It’s already possible to use computers to automatically generate translations of videos into foreign languages — YouTube has offered translated captions with reasonable accuracy for some time. But we’ve never seen foreign language videos automatically dubbed over with speech of a different language. For the most part, you still need good old humanoid voice actors.
Researchers from Amazon have detailed a “speech-to-speech” AI technology that will translate speech into a new computer-generated voice of a different language, tune its speed and duration to match the original dialogue, and even add background noise so as to make the computer-generated voices sound as natural as possible.

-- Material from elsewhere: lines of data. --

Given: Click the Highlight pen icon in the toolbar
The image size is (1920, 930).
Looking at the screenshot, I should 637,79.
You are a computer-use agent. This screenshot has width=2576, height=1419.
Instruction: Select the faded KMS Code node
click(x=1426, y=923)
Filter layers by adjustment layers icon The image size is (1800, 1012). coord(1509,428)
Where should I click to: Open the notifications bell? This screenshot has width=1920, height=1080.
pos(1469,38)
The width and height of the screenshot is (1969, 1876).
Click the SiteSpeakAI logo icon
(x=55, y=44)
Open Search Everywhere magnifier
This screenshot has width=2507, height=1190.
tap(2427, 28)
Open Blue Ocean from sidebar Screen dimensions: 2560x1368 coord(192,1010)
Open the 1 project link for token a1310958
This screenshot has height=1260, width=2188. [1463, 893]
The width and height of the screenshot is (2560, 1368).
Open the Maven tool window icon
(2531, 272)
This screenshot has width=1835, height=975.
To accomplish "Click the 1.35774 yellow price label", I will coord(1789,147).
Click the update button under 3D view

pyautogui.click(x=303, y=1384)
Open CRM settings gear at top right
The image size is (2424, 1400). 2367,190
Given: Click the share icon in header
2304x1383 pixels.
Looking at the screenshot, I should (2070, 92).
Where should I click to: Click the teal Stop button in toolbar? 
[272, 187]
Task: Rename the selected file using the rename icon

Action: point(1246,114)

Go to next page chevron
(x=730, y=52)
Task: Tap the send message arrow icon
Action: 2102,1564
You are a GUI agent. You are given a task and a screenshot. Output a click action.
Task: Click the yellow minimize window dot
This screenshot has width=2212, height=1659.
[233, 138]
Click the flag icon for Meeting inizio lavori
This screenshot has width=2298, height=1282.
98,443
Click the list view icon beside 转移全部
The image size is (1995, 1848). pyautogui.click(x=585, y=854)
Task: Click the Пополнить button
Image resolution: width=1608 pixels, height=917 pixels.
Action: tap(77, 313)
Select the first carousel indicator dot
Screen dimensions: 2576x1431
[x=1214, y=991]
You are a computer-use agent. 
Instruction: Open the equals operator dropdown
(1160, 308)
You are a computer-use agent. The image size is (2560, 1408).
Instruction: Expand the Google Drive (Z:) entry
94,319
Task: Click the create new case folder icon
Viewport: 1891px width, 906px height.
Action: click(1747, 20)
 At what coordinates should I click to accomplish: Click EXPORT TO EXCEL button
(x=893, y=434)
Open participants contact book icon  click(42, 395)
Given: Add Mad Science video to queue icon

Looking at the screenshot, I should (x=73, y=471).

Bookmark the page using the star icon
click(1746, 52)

Automated dubbing is complicated — More than simply transcribing audio into a different language, automated dubbing requires 1). translating the original audio to text 2). translating that text into a different language and 3). generating new speech from that transcription that also carries the same speed and emotion as the original audio. And of course, you'd hope it will come out the other end accurate and human-like.
Amazon’s researchers say its speech-to-speech tech has been trained on over 150 million English-Italian phrase pairs in order to compute the match in duration between speech segments (or, how fast a particular phrase should be spoken in the translated audio). The tech also extracts background audio from the original dialogue and injects it into the new audio in order to make it seem as similar to the original as possible. There’s also a step that estimates the reverberation happening in the original audio and applies that to the dubbed audio.
This could actually be useful — If it works well, that is, because dubbing films the old fashioned way is expensive and time-consuming. You need actual voice actors. For less common languages, films sometimes just don’t get dubbed at all.
It still needs some work, though. The researchers found from gathering feedback that the rhythm of the generated speech hasn't quite mastered the human-like voice just yet.